### Given data

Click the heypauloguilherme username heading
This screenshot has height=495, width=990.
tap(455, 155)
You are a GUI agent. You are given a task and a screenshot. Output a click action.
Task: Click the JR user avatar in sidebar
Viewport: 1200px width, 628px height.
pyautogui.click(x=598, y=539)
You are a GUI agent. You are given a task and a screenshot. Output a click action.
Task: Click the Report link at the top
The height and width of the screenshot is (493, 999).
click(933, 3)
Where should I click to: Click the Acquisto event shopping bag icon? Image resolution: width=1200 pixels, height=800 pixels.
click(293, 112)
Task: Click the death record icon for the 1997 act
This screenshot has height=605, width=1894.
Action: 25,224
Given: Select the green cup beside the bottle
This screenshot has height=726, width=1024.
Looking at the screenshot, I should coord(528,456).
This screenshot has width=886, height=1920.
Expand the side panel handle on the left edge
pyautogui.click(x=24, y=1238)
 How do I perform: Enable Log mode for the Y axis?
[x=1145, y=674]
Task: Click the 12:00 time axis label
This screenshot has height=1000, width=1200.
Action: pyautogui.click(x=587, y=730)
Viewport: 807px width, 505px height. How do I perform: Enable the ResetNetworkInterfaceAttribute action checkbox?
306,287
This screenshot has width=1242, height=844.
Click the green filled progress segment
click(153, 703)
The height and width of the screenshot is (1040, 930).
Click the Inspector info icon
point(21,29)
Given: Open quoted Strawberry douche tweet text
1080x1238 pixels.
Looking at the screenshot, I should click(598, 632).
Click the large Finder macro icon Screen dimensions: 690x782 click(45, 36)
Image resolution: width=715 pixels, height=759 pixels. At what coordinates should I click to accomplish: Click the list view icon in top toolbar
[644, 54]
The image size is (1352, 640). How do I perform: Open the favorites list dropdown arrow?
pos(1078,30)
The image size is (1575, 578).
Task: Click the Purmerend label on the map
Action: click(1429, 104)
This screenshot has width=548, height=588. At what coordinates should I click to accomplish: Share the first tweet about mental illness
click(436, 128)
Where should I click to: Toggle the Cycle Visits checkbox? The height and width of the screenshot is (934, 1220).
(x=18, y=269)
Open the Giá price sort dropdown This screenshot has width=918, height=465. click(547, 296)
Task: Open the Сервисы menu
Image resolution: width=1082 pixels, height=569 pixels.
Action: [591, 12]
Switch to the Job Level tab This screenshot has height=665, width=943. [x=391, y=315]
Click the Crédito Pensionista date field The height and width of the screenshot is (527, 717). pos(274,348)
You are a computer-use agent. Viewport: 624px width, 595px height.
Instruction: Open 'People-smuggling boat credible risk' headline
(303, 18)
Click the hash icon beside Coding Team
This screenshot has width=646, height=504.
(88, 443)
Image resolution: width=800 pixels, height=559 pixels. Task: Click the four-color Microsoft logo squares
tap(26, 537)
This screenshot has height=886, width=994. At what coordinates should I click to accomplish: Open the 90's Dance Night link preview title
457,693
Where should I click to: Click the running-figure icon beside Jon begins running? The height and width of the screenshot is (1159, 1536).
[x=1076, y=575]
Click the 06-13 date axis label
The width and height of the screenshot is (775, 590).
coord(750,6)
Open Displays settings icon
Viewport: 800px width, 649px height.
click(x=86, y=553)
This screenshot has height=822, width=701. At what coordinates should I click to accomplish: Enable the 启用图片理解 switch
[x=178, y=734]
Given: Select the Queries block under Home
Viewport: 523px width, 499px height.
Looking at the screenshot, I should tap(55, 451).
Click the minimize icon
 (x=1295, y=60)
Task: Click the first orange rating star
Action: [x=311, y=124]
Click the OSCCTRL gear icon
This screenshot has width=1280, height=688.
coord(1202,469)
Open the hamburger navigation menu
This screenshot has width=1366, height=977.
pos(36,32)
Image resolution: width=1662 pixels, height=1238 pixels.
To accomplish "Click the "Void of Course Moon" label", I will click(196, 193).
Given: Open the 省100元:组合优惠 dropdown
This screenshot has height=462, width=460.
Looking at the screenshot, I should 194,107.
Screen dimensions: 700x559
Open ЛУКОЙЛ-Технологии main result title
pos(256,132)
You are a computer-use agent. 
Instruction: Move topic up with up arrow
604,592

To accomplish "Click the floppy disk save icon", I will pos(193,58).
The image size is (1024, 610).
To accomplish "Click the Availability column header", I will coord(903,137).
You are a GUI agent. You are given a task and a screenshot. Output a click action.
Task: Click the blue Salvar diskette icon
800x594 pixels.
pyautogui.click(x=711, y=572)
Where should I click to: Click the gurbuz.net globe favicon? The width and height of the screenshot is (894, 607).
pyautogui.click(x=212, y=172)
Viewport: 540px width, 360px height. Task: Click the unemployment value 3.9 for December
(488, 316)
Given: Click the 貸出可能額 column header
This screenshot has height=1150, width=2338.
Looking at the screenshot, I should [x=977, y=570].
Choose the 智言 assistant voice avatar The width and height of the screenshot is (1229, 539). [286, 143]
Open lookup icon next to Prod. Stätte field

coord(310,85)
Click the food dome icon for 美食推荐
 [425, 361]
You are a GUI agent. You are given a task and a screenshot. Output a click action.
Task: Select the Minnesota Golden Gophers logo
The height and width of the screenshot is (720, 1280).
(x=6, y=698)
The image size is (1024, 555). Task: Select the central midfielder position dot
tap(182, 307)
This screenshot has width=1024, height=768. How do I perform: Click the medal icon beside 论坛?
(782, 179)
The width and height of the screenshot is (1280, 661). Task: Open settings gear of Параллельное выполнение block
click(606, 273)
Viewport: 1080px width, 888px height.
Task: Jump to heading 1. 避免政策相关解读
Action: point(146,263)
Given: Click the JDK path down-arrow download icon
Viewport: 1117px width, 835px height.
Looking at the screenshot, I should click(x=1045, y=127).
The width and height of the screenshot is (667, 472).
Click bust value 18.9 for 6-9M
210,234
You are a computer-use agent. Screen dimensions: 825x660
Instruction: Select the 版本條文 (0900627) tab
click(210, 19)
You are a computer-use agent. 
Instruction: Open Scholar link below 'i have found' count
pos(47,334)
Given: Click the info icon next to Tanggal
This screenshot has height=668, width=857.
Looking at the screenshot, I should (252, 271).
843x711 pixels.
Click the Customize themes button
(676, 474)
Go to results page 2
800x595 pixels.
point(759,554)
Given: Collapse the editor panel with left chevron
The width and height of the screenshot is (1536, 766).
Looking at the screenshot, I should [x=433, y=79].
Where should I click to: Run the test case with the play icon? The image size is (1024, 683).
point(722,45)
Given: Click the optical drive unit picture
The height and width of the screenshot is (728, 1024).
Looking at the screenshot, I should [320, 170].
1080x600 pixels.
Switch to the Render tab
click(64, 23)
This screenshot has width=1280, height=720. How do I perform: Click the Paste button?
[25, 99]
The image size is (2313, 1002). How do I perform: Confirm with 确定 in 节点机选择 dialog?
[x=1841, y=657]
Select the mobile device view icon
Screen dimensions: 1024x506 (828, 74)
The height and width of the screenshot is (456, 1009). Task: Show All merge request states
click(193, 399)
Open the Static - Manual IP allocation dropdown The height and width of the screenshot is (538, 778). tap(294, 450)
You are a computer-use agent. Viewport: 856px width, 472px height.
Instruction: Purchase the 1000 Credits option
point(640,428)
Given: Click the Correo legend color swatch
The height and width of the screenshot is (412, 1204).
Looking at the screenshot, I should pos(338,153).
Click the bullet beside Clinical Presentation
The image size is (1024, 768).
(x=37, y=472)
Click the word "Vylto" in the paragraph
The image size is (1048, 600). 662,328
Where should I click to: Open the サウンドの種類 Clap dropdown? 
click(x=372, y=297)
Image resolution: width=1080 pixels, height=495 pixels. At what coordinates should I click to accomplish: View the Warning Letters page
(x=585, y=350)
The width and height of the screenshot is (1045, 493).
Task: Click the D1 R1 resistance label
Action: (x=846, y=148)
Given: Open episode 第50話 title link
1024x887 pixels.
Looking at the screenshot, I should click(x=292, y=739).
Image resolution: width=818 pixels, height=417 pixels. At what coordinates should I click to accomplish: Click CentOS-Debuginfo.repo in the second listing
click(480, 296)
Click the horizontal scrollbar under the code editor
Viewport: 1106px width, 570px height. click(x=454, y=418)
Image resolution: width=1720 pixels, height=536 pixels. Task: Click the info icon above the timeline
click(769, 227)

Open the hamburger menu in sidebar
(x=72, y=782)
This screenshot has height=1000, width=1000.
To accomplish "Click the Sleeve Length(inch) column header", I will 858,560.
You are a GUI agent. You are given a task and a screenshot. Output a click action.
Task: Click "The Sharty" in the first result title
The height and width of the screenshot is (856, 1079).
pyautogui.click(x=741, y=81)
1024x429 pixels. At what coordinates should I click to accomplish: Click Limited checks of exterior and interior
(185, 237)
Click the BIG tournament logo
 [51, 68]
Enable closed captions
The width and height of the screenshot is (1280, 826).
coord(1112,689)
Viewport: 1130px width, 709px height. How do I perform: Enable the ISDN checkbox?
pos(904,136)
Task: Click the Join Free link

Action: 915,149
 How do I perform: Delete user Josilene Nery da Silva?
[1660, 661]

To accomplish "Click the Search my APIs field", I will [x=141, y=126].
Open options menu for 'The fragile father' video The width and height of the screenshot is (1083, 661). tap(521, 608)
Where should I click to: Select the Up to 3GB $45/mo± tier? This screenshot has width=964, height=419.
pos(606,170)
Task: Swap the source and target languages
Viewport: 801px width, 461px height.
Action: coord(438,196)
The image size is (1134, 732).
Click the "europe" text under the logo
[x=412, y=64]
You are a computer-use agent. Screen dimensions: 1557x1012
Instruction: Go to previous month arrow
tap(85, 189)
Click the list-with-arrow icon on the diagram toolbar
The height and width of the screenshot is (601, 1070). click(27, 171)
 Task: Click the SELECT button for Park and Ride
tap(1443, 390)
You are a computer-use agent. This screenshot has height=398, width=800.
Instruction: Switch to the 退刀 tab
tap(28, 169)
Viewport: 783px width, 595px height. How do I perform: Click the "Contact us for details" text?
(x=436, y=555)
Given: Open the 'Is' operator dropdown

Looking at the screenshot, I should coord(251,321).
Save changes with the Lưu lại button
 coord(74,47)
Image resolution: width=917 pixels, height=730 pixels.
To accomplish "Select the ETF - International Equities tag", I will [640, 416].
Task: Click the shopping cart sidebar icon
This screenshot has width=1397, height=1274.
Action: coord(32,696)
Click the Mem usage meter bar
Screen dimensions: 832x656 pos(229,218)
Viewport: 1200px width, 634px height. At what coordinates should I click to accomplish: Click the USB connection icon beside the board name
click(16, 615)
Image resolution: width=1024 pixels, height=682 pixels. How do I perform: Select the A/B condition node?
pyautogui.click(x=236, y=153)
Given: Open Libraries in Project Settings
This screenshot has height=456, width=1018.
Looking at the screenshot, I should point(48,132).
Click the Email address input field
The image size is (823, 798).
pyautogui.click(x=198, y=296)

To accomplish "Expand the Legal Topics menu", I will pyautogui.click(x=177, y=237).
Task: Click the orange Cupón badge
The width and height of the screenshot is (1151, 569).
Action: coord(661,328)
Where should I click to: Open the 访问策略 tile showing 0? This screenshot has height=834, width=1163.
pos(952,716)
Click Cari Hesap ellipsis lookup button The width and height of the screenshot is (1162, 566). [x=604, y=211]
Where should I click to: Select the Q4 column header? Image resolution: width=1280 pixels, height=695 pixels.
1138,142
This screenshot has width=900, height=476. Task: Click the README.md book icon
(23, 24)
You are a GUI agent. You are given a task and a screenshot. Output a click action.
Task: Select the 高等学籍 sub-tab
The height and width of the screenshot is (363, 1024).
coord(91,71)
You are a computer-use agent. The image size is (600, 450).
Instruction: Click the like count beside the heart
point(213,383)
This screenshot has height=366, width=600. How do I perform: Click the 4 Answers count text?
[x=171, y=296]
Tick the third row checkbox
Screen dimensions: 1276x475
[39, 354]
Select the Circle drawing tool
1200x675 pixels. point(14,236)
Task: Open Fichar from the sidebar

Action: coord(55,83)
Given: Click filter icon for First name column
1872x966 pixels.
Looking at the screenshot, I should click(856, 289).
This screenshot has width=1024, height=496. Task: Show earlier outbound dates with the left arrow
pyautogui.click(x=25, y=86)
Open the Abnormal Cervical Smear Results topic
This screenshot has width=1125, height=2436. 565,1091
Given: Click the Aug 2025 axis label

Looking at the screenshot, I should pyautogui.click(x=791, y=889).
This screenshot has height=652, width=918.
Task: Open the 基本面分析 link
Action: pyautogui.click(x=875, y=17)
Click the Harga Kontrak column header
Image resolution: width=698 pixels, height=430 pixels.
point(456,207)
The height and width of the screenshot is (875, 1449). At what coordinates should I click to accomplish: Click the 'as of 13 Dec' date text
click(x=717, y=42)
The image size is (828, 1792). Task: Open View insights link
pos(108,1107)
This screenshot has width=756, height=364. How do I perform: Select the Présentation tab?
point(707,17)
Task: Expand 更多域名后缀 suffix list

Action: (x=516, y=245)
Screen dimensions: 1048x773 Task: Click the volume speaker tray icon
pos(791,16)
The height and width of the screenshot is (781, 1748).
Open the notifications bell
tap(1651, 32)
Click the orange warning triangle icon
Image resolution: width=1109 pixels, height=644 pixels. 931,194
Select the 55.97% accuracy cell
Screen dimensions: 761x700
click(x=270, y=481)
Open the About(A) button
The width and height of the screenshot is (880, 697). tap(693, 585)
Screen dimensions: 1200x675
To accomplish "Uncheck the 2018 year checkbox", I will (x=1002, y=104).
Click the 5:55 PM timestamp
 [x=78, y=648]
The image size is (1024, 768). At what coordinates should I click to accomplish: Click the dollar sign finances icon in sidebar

### What to do
Copy out every line from the data above in which the word "computer" occurs.

### Exercise response
You are a computer-use agent. Viewport: 624px width, 595px height.
You are a computer-use agent. 
You are a computer-use agent. Screen dimensions: 825x660
You are a computer-use agent. 
You are a computer-use agent. Viewport: 856px width, 472px height.
You are a computer-use agent. Screen dimensions: 1557x1012
You are a computer-use agent. This screenshot has height=398, width=800.
You are a computer-use agent. The image size is (600, 450).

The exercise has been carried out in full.